We have demonstrated that two out of the four components of our system work together as expected under realistic conditions. When we cloned PsiD, PsiK, and PsiM into an inducible plasmid, pUS250 in our case, and ran a resting cell assay (see our Experiments page for more details on that protocol) in a phosphate-containing buffer, PsiD and PsiK can catalyse the conversion of their respective substrates (Figure 1). This data showed that two of our parts functioned together in vivo.

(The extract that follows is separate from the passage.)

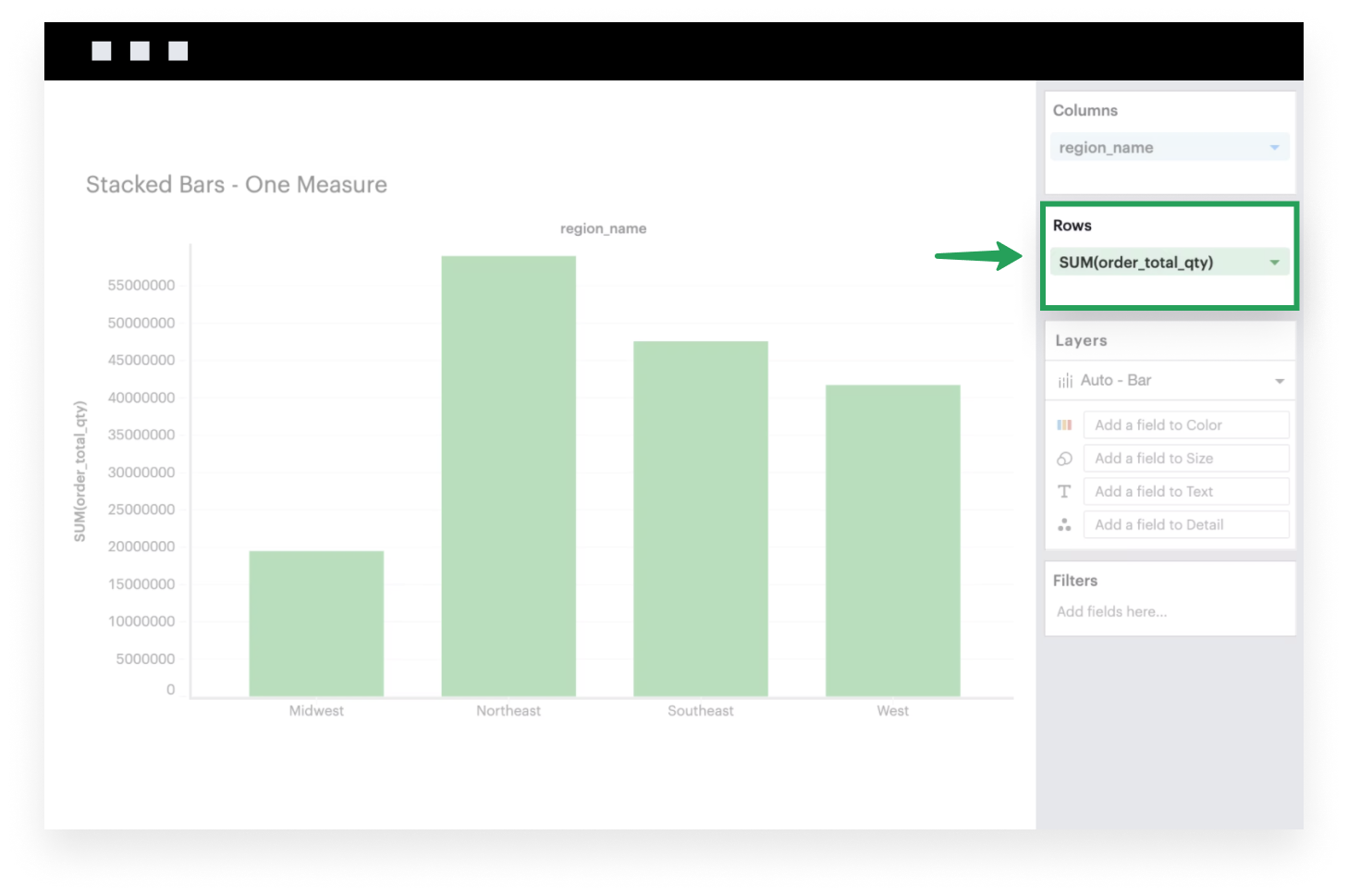Select the Northeast bar in the chart
The image size is (1348, 896).
[509, 476]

Additionally, despite an inability to characterise PsiM confidently, our system demonstrated an ability to create baeocystin, the psychoactive precursor to psilocybin. Together these results suggest that our system can catalyse the conversion of 3 of the 5 intermediates in the biosynthetic pathway

Figure 1: LCMS data from pUS387 phosphate buffer assay showing the production of tryptamine from endogenous tryptophan, catalysed by PsiD, and norbaeocystin from 4-hydroxytryptamine, catalysed by PsiK.

PsiD, and to a lesser extent PsiK, have also been shown to work in a cell-free enzyme-only system (Figure 2).



Figure 2: LCMS data from PsiD (left) and PsiK (right) single cell assays.

Thus we can confidently say that two major components of our project have been demonstrated to work under real world conditions and that our system produces psychoactive compounds.